Video Pendukung Sebut Prabowo Titisan Allah Heboh di Dunia Maya

- detikNews
Rabu, 06 Agu 2014 15:02 WIB
Video Pendukung Sebut Prabowo Titisan Allah Heboh di Dunia Maya
Jakarta - Video heboh kembali datang dari pendukung Prabowo-Hatta. Setelah video kampanye Ahmad Dhani yang sempat ramai diperbincangkan, kini cuplikan seorang pendukung memuji Prabowo Subianto ramai menghebohkan dunia maya.

Video yang membuat heboh ini sudah diunggah oleh sejumlah akun di situs Youtube. detikcom melihat salah satu video tersebut, Rabu (6/8/2014).

Cuplikan peristiwa yang ditayangkan dalam video itu adalah acara Halal Bi Halal pendukung Prabowo-Hatta di Rumah Polonia. Ada seorang wanita yang mengenakan kemeja putih dengan lambang Garuda Merah sedang berorasi di atas panggung yang ada di halaman rumah itu. Sejumlah orang juga ada di panggung itu.

SCROLL TO CONTINUE WITH CONTENT

Wanita ini disebut disebut bernama Nur Cahaya. Dia berasal dari Makassar. Dengan suara lantang dan semangat berapi-api, wanita itu mengajak para pendukung memilih Prabowo. Dia juga menyinggung soal capres boneka.

"Kita harus menyerahkan Indonesia ke tangan orang yang komit, yang tidak hanya bersandiwara, boneka, menjual negeri kita ke negara asing. Rela kita diperbudak negara asing? Karena itu, ini adalah jihad fi sabilillah, Allahu Akbar!" ujarnya.

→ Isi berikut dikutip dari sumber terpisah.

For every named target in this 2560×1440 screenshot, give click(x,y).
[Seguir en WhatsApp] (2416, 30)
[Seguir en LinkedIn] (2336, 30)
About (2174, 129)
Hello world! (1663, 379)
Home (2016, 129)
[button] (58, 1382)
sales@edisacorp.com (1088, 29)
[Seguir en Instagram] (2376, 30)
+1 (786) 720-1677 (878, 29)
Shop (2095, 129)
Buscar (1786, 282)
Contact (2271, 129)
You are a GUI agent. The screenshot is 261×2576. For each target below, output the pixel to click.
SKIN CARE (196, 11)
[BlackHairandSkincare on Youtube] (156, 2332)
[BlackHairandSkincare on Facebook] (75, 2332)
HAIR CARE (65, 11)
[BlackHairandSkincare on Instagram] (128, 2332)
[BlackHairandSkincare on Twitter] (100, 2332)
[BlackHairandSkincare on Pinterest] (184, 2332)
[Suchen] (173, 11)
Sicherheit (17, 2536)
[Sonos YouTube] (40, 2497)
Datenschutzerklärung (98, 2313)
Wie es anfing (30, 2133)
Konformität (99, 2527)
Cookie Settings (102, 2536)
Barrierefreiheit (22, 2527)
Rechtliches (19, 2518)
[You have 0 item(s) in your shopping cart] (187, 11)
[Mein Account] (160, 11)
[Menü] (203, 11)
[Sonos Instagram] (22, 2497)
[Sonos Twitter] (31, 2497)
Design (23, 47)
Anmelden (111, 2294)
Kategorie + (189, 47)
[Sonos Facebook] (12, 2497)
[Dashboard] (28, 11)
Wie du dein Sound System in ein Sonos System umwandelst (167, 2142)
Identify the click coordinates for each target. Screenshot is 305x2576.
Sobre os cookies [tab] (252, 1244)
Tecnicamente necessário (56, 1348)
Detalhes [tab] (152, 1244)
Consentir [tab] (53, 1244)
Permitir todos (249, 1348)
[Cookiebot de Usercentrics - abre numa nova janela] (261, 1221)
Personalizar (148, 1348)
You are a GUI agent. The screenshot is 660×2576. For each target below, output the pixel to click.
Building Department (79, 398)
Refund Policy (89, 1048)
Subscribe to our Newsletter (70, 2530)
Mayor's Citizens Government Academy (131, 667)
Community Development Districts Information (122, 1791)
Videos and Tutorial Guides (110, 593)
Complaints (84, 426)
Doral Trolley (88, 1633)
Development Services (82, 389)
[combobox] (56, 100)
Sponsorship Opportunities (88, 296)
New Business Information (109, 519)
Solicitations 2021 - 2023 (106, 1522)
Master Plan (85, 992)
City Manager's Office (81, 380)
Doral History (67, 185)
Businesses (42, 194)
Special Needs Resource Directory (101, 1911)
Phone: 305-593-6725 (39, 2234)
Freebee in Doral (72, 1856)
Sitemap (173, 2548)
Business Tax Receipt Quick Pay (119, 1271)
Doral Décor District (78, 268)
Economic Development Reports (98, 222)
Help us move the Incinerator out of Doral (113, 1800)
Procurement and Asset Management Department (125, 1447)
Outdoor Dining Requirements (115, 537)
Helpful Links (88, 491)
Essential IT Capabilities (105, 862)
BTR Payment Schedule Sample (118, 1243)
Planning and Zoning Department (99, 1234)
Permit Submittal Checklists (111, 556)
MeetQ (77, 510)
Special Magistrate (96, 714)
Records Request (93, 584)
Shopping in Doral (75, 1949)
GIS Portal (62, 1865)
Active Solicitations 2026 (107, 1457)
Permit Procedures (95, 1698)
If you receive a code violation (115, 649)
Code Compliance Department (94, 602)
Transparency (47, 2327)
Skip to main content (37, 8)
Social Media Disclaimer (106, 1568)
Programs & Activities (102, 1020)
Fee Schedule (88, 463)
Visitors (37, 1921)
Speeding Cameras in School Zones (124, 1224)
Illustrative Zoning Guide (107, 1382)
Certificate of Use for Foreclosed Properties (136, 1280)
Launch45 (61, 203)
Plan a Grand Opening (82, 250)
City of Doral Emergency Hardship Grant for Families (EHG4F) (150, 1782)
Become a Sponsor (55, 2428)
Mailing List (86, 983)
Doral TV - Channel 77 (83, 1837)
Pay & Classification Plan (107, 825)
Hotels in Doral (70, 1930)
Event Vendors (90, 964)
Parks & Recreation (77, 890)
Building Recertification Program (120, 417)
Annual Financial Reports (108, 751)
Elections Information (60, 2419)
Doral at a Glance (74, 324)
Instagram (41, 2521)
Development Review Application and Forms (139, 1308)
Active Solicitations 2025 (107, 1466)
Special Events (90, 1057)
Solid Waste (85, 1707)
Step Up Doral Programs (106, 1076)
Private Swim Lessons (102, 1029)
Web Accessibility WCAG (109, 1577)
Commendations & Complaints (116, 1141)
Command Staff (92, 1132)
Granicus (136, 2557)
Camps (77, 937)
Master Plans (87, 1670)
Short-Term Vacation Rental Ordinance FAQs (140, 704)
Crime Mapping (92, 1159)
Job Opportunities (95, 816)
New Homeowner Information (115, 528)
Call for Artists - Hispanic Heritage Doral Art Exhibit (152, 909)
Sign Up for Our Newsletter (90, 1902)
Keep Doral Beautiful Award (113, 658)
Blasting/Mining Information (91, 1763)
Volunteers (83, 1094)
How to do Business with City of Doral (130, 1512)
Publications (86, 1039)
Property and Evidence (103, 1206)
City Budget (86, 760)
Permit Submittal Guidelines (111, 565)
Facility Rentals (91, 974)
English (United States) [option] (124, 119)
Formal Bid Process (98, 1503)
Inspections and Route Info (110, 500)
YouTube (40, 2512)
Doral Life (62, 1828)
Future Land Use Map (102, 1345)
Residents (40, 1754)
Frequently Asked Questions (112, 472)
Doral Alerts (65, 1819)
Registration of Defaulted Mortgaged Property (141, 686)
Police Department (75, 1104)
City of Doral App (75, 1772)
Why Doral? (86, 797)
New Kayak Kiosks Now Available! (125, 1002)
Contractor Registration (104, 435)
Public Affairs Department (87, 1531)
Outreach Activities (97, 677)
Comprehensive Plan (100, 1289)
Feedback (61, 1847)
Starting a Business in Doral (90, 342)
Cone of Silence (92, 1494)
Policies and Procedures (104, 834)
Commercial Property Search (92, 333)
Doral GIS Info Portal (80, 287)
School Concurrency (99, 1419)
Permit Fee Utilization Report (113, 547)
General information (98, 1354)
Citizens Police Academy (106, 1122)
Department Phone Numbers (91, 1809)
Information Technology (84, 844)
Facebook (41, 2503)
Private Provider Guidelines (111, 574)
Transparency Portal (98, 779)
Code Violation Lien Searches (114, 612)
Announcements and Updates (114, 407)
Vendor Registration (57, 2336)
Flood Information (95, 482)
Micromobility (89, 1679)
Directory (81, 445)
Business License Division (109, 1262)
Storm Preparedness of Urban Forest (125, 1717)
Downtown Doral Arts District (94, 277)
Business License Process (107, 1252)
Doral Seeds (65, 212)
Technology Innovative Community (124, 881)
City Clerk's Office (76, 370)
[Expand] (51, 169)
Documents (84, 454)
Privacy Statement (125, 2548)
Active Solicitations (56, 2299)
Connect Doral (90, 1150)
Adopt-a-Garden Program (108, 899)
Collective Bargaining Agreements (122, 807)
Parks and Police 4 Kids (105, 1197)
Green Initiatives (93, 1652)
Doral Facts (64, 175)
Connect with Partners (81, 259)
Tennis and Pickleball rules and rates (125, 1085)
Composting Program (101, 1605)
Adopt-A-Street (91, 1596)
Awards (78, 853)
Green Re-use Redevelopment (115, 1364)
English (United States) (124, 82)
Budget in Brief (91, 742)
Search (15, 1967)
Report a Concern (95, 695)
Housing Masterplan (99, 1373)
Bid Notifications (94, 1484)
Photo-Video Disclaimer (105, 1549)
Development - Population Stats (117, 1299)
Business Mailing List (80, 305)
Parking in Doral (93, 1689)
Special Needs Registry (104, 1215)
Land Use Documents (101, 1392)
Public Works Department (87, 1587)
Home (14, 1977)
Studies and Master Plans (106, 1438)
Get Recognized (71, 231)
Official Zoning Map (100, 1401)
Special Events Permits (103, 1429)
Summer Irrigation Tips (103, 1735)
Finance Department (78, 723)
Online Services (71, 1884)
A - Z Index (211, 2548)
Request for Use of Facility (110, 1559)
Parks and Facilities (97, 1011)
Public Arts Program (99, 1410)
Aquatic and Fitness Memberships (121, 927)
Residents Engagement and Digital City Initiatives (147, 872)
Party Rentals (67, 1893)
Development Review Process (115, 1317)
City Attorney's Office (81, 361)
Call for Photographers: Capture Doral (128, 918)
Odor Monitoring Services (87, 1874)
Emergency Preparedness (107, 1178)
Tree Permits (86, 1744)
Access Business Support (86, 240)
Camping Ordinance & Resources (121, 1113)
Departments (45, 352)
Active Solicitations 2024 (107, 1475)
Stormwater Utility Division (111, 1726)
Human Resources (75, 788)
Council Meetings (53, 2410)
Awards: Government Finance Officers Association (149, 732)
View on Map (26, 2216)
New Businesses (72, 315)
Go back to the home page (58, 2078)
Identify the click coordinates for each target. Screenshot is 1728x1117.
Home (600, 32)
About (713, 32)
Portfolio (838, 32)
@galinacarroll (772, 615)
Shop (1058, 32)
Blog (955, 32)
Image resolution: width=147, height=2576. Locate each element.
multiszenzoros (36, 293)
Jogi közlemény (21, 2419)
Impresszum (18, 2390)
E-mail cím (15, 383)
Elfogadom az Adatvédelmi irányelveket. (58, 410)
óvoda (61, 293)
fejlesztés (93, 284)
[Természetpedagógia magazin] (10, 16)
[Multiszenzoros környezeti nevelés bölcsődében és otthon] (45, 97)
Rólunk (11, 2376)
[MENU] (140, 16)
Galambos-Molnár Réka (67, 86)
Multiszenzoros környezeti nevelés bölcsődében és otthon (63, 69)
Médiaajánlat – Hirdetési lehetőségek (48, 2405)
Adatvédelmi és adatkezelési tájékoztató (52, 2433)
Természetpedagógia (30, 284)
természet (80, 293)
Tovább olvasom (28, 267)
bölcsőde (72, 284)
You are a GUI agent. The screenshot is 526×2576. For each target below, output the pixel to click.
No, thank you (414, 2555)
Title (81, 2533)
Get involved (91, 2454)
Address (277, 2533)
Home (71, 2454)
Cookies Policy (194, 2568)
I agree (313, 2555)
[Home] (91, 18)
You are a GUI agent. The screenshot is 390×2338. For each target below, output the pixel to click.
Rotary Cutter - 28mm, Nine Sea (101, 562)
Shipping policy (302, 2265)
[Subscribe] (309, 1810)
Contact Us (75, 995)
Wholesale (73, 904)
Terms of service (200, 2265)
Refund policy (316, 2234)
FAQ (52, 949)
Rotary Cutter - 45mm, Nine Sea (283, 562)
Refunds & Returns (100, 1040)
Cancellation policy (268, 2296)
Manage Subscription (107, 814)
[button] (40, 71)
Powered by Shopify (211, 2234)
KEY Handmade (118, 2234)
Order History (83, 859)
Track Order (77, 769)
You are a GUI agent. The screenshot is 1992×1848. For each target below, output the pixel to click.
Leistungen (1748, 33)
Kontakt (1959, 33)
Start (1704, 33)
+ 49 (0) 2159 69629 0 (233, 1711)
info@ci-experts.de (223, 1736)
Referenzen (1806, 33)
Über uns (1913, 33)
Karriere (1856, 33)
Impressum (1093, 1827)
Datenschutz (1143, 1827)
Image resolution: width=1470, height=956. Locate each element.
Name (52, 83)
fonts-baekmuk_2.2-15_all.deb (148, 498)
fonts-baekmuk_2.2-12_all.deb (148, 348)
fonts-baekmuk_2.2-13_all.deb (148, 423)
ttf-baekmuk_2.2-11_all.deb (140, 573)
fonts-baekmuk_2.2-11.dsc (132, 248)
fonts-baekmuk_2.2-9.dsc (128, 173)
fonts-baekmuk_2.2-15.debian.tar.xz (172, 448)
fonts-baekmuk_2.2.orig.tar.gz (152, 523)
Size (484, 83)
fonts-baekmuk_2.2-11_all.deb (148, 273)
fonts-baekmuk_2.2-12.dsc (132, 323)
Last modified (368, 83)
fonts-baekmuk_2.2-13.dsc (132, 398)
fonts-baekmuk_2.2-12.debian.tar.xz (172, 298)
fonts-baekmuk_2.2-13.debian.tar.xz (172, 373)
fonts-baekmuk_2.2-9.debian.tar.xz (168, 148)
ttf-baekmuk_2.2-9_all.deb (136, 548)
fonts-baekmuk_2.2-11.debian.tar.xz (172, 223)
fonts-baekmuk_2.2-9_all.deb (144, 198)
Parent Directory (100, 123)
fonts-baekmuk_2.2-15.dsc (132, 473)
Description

"Bukan cuma jihad nasionalisme, kita tidak mendukung hanya Pak Prabowo, tetapi visi besar yang diusung Bapak Prabowo sebagai titisan Allah Subhanallah Wataala," tambah wanita tersebut.

Video ini sudah diunggah ke Youtube oleh sejumlah akun. Namun tampaknya akun pertama yang menunggah video ini adalah akun Relawan Prajanusa. Video yang diunggah oleh akun ini sudah dilihat lebih dari 7 ribu pengguna internet (netizen). Sedangkan video yang diunggah akun-akun lain baru dilihat ratusan netizen.

Waketum Gerindra Fadli Zon angkat bicara soal video ini. Dia mengatakan itu adalah pandangan pribadi pendukung Prabowo.

"Yang pastinya itu bukan policy dan rekayasa dari kita," kata Fadli.